**GOAL OF THE EXERCISE:**
Below are the records; retype them exactly and omit each picture.

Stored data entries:

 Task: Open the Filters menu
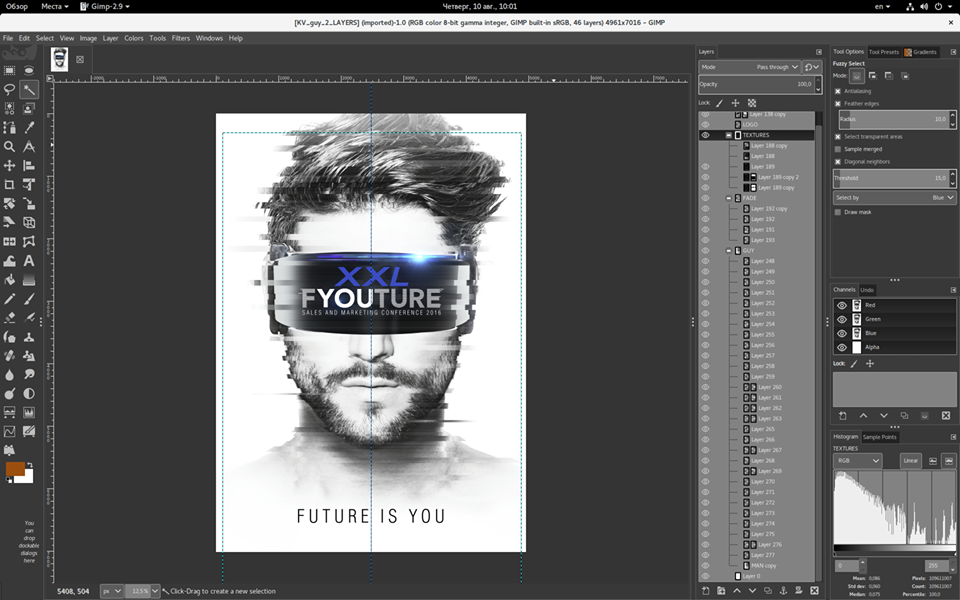181,37
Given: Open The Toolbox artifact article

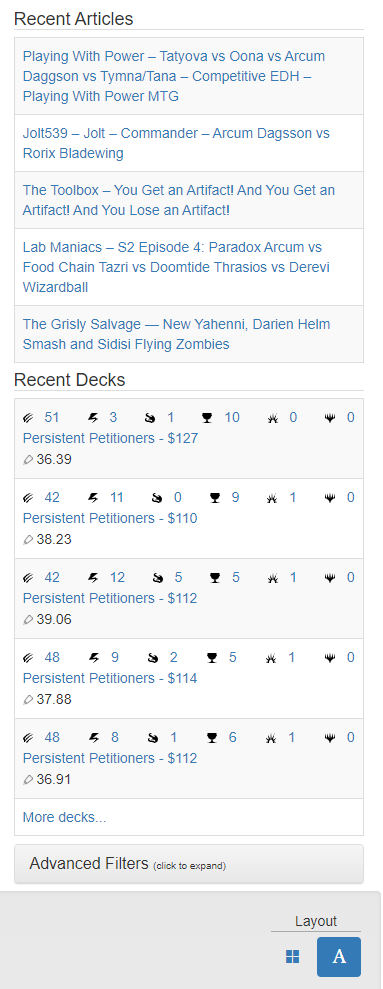Looking at the screenshot, I should point(179,200).
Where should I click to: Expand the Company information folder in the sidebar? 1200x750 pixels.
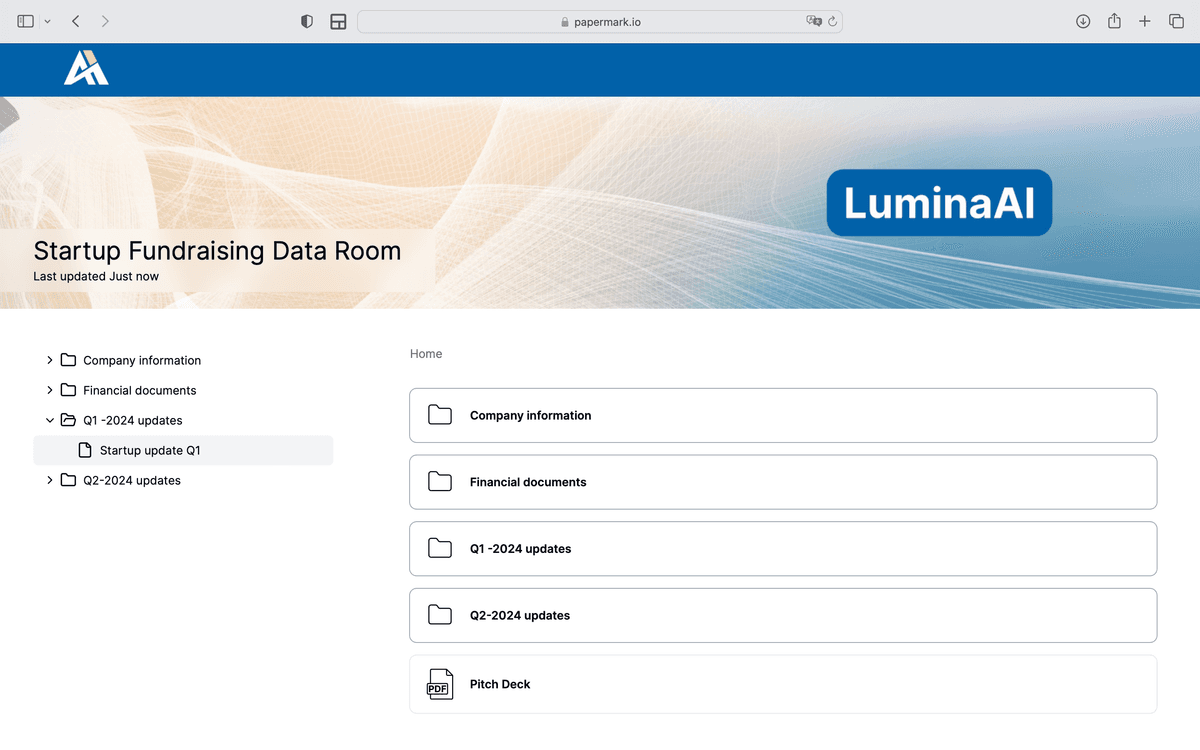coord(49,360)
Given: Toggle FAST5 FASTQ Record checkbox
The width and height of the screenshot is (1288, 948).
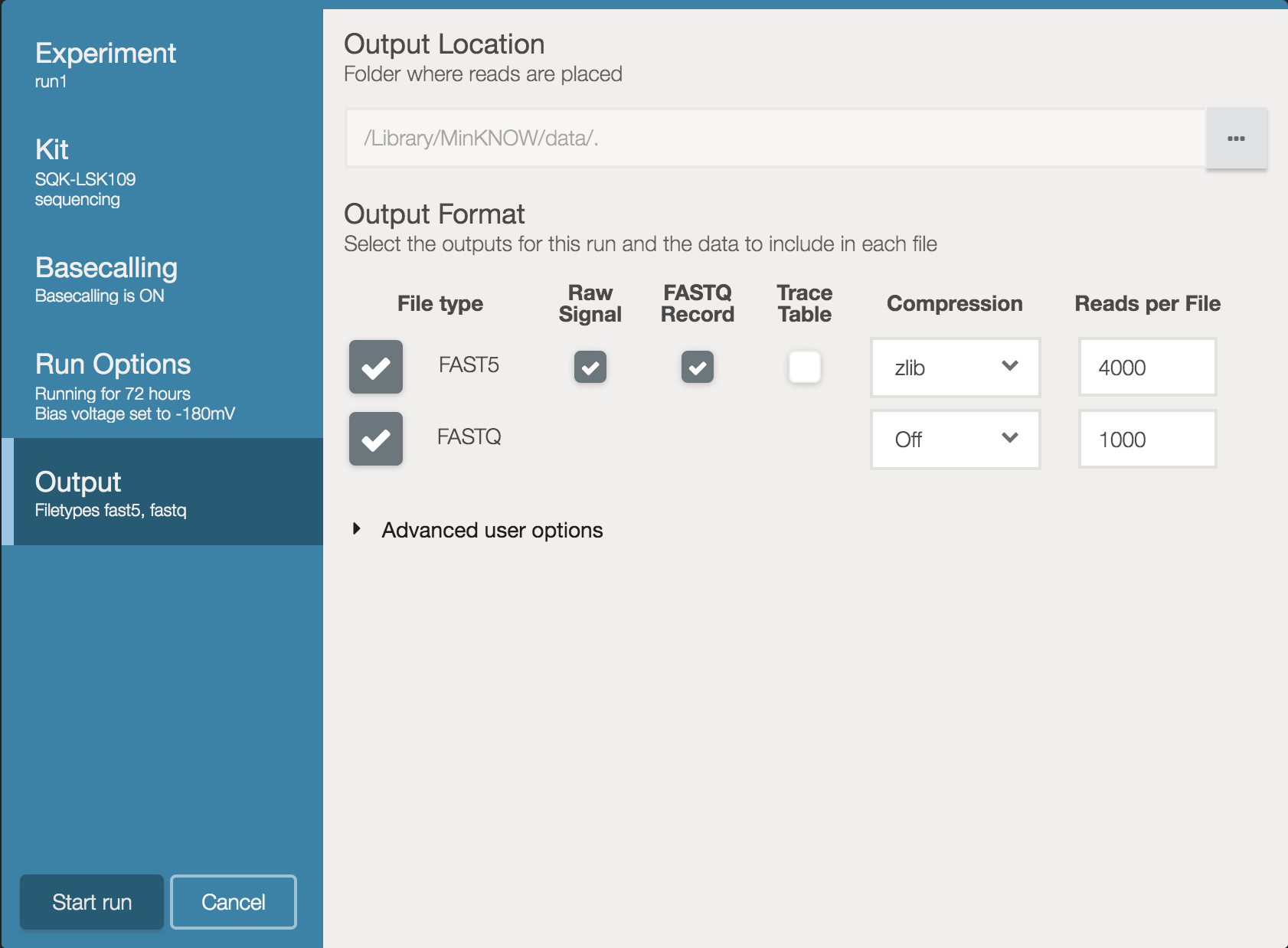Looking at the screenshot, I should point(698,368).
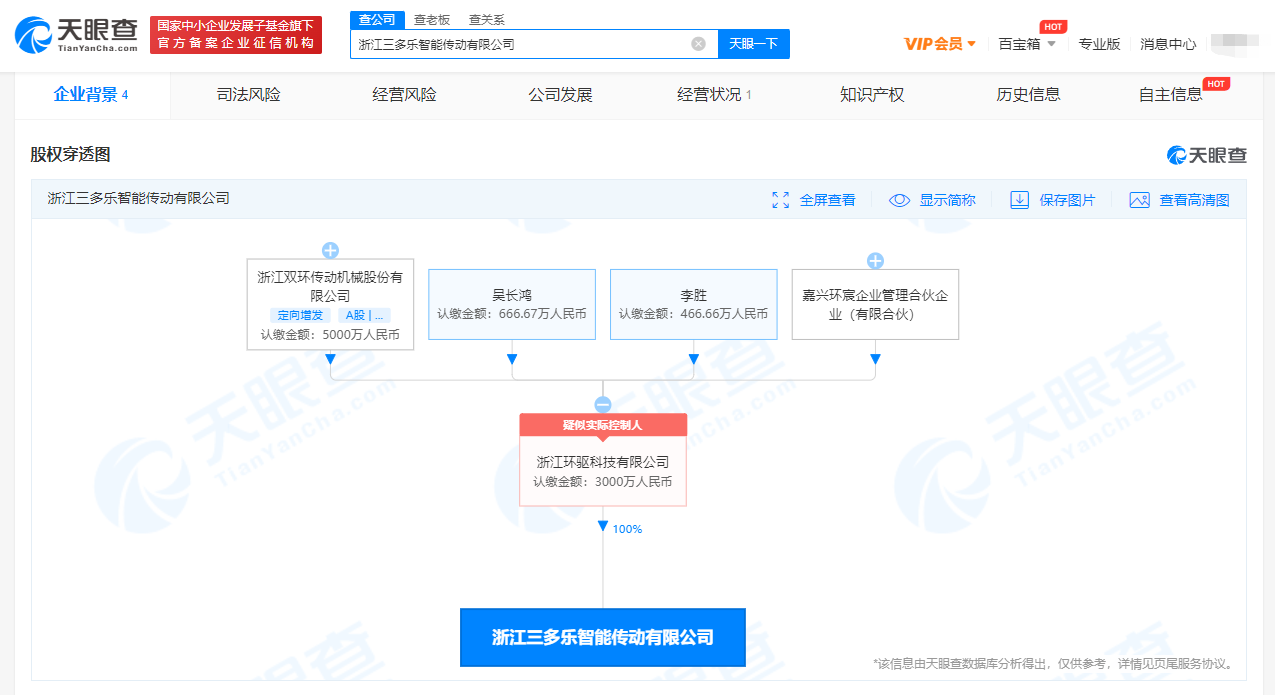Open the 消息中心 link
Image resolution: width=1275 pixels, height=695 pixels.
[x=1168, y=44]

**EXERCISE ANSWER:**
 Task: Open the Filters menu
181,37
Given: Open The Toolbox artifact article

Looking at the screenshot, I should point(179,200).
Where should I click to: Expand the Company information folder in the sidebar? 1200x750 pixels.
coord(49,360)
Given: Toggle FAST5 FASTQ Record checkbox
The width and height of the screenshot is (1288, 948).
Looking at the screenshot, I should point(698,368).
Open the 消息中心 link
Image resolution: width=1275 pixels, height=695 pixels.
[x=1168, y=44]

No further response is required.